A front-mounted quad-cam 4.7-liter dry sump V8 engine was mated to a five-speed ZF manual transmission along with an optional three-speed automatic transmission, making the car a smooth driving experience. The engine was able to produce 306 horsepower from its three-cylinder configuration. 0-60 mph was reached in only 6.8 seconds, and the top speed was 155 mph in a time of 6.8 seconds.
Because of its low center of gravity (since it was only five inches taller than a Ford GT40), four-disc brakes, and 3,400 lb curb weight, the Ghibli was able to handle corners just as well as straights and, with the introduction of the SS version in 1970, overall performance was improved further. To raise the horsepower count from 177 to 335 horses, the team employed a 4.9-liter V8 engine that produced 335 horsepower. In the early seventies, the Ghibli was a car that reached 170 mph, which was a fast speed.
Maserati also produced a limited number of convertible versions of the S-Class, which lasted seven years. As only 100 Spyders and 25 SS Spyders have been manufactured, they are among the most sought-after of the Kamm-tailed tractors.
The Ghiblis Of The 90s
As a result of the 1992 Maserati Ghibli II being launched, the original Ghibli’s production number almost doubled to 2337 units. Its earliest incarnation was known as the Tipo 336, and it was a derivative of the lower-end (and rather poorly made) Biturbo from the previous decade, which was powered by a 2.0-liter fuel-injected twin-turbo V6 up front and produced 306 horsepower and coke-flavored aerodynamics.
Occasionally, it came with a 2.8-liter engine which only produced 288 horsepower outside of Europe. The top speed was 155 mph, which was still acceptable for a car. Many changes were introduced for the 1994 model year, with ABS, adjustable suspension, and a fresh interior.
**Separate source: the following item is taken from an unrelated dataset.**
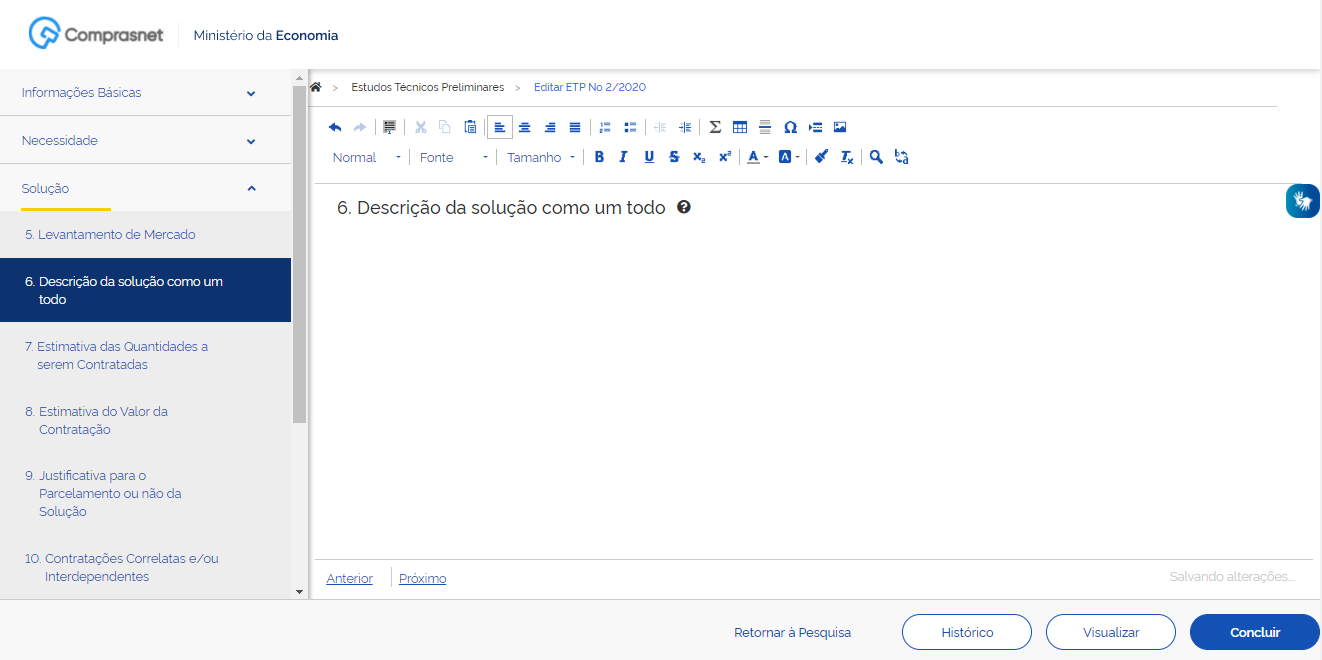Click the undo arrow in editor toolbar
This screenshot has height=660, width=1322.
tap(335, 127)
However, the most impressive Ghibli II was the Cup version which arrived in 1995 and added additional features. Thanks to the powerful 2.0-liter engine, it had a more powerful power output per liter than the Jaguar XJ220 or the Bugatti EB110, both of which had 335 horsepower. To meet the demands of race enthusiasts, only 57 cars with Brembo brakes, carbon fiber trim, and a firm suspension were made.
At the 1994 Geneva Motor Show, Maserati launched an updated Ghibli for the first time. In addition, the interior was refreshed, updated wing mirrors were fitted, 17-inch alloy wheels of a new design were added, the electronic suspension was fully adjustable, and ABS brakes were fitted.
The Ghibli Open Cup single-make racing car was announced in the late 1990s and is still in production today. A couple of sports versions of the vehicle were introduced in 1995. In the first case, the Ghibli Kit Sportivo was marketed as part of the nameplate handling package consisting of wider tires on split-rim wheels from OZ and a special set of springs, dampers, and anti-roll bars. It was released at the Bologna Motor Show in December 1995 and was a limited-edition Ghibli Cup road-going model that brought some of the features of the Open Cup racer into a road-going model, which was shown at the Bologna Motor Show in December 1995. It was powered by a 2.0-liter engine that generated 325 horsepower.
One of the sixty Primatist editions of the Ghibli was offered in orange paintwork and with a turquoise leather interior. From 1996 to 1997, these were the last Ghibli IIs that were produced.